Ogni essere umano, uomo o donna, ha dentro di sé un paesaggio, quello della propria terra d’origine, e fuori di sé un altro paesaggio, quello che ha incontrato nei percorsi della sua vita viaggiando o migrando altrove per motivi di studio e di lavoro, o per affetto. La parola che dà il titolo al volume è un neologismo; deriva da landscape, termine introdotto alla fine del Sedicesimo secolo in inglese, un vocabolo tecnico utilizzato dai pittori per indicare il paesaggio quale oggetto di raffigurazione. Lingiardi fa una cosa simile: descrive lo spazio vissuto incontrato nel setting analitico; usa le parole, quelle della poesia, intense e assolute, e insieme le immagini di opere d’arte. è un libro-patchwork, in cui riquadri di forme e colori differenti sono cuciti insieme usando il filo dell’emozione.
Ogni pagina è un continuo rivivere e riferire ciò che l’autore ha scoperto e pensato in rapporto al proprio corpo; sia che usi le frasi di un narratore o quelle di un filosofo o psicologo, sia che commenti le immagini, tutto è riferito al proprio corpo. Le parti più belle del libro sono quelle in cui l’autore racconta i suoi pazienti, e quelle in cui ripercorre i libri di colleghi e maestri, come Christopher Bollas. Lo scopo della terapia, come di questo libro, è di «appaesarci», di farci sentire più vicini a noi stessi attraverso il paesaggio. L’esperienza che connota il nostro tempo è quella dello spaesamento: smarrimento, perdita di contatto con il paesaggio interiore ed esteriore.
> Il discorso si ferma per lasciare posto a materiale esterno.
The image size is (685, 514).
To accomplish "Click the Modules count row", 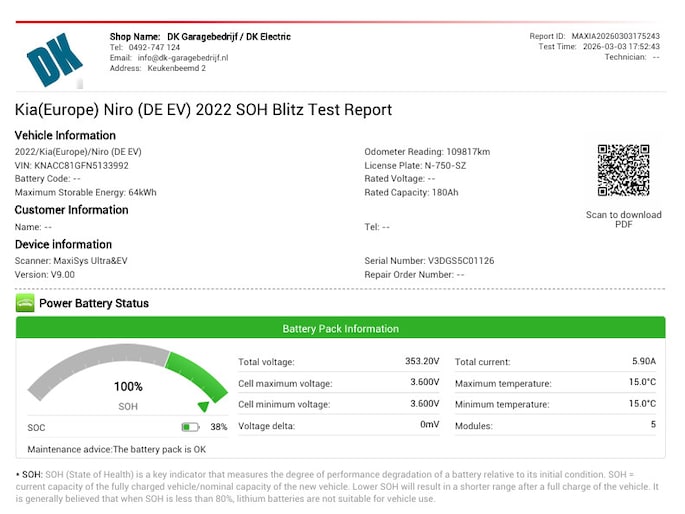I will [555, 426].
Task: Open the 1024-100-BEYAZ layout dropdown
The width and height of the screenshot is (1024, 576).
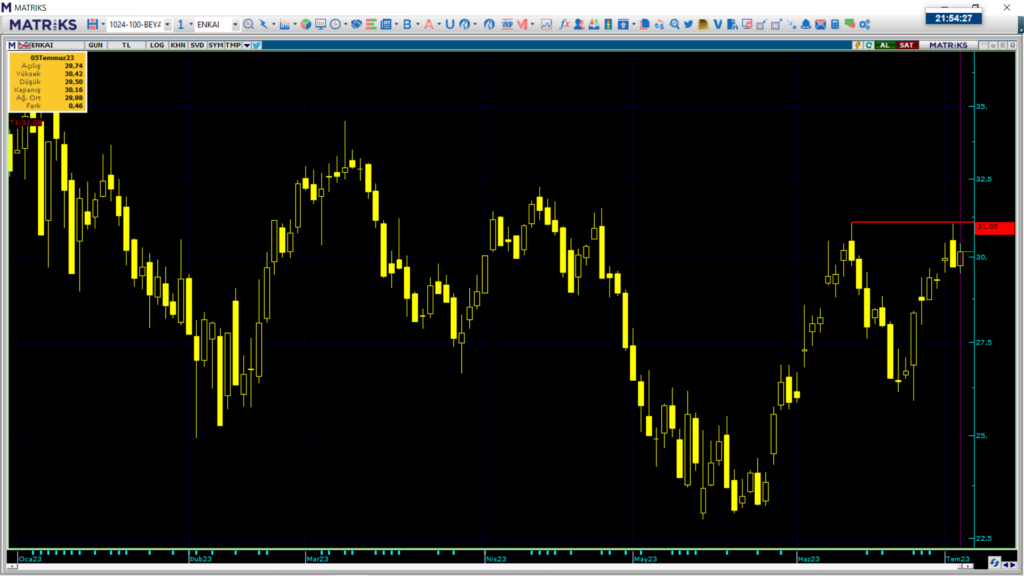Action: point(166,24)
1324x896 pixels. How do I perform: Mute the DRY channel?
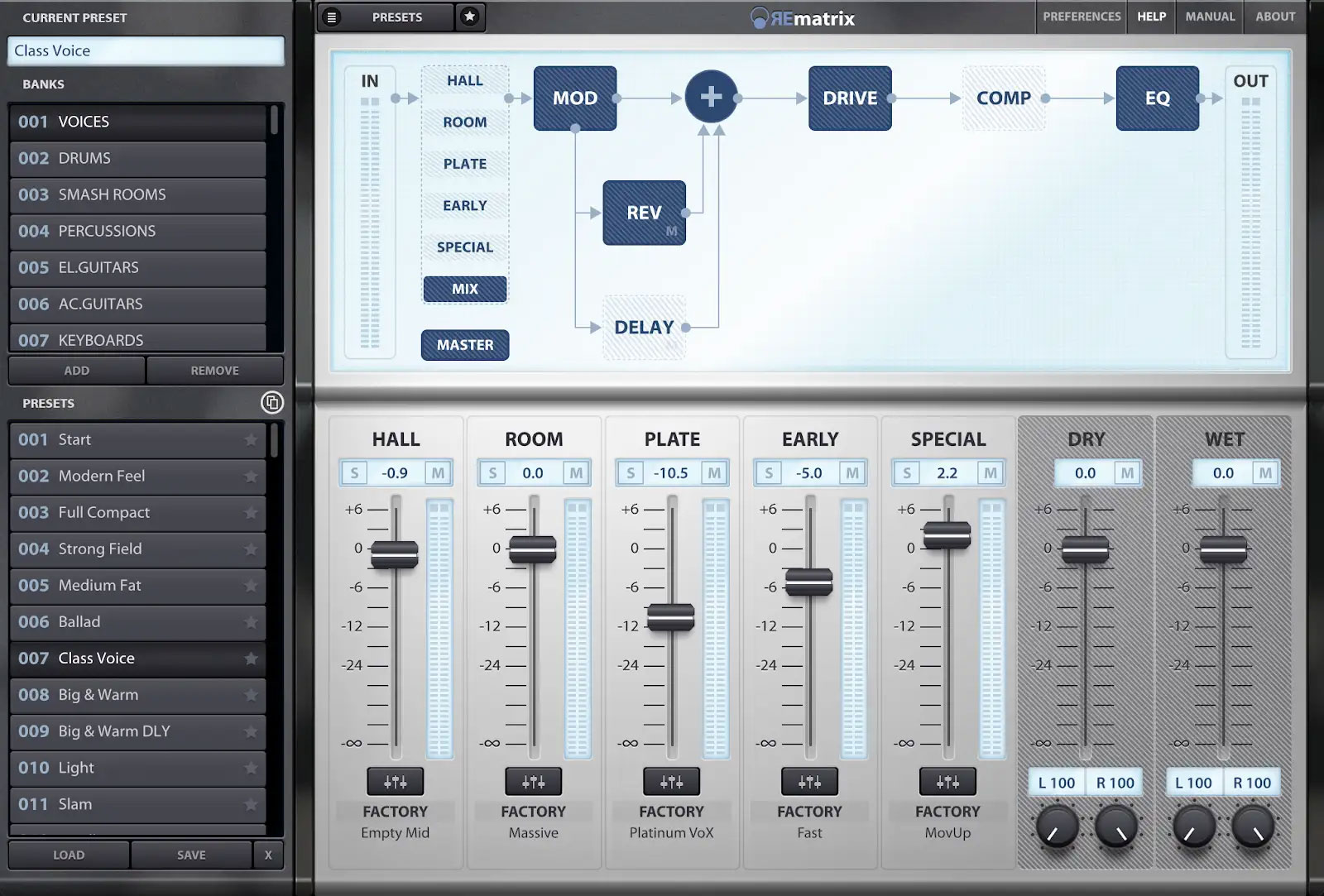[1127, 473]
Il pensiero generativo del libro, dice Lingiardi, appartiene a Jean-Bertrand Pontalis, psicoanalista francese: per avere qualche speranza di essere davvero noi stessi, dobbiamo avere molti luoghi dentro di noi. Il che significa che la nostra psiche si presenta sotto forma di una geo-grafia, e che siamo legati, per vari e complessi motivi, ai luoghi stessi: per amore, per rancore, per nostalgia, per malinconia. I luoghi sono al plurale, quasi mai al singolare. Noi siamo plurali, e per questo abbiamo bisogno di molti luoghi. Lingiardi con la sua curiosità e passione c’insegna che è finita l’epoca monoteistica dell’unico luogo. Abbiamo tante patrie, reali, ideali o immaginarie, tanti paesaggi interiori da coltivare per sopravvivere, per mantenerci in equilibrio, per sognare e immaginare al di là di noi stessi.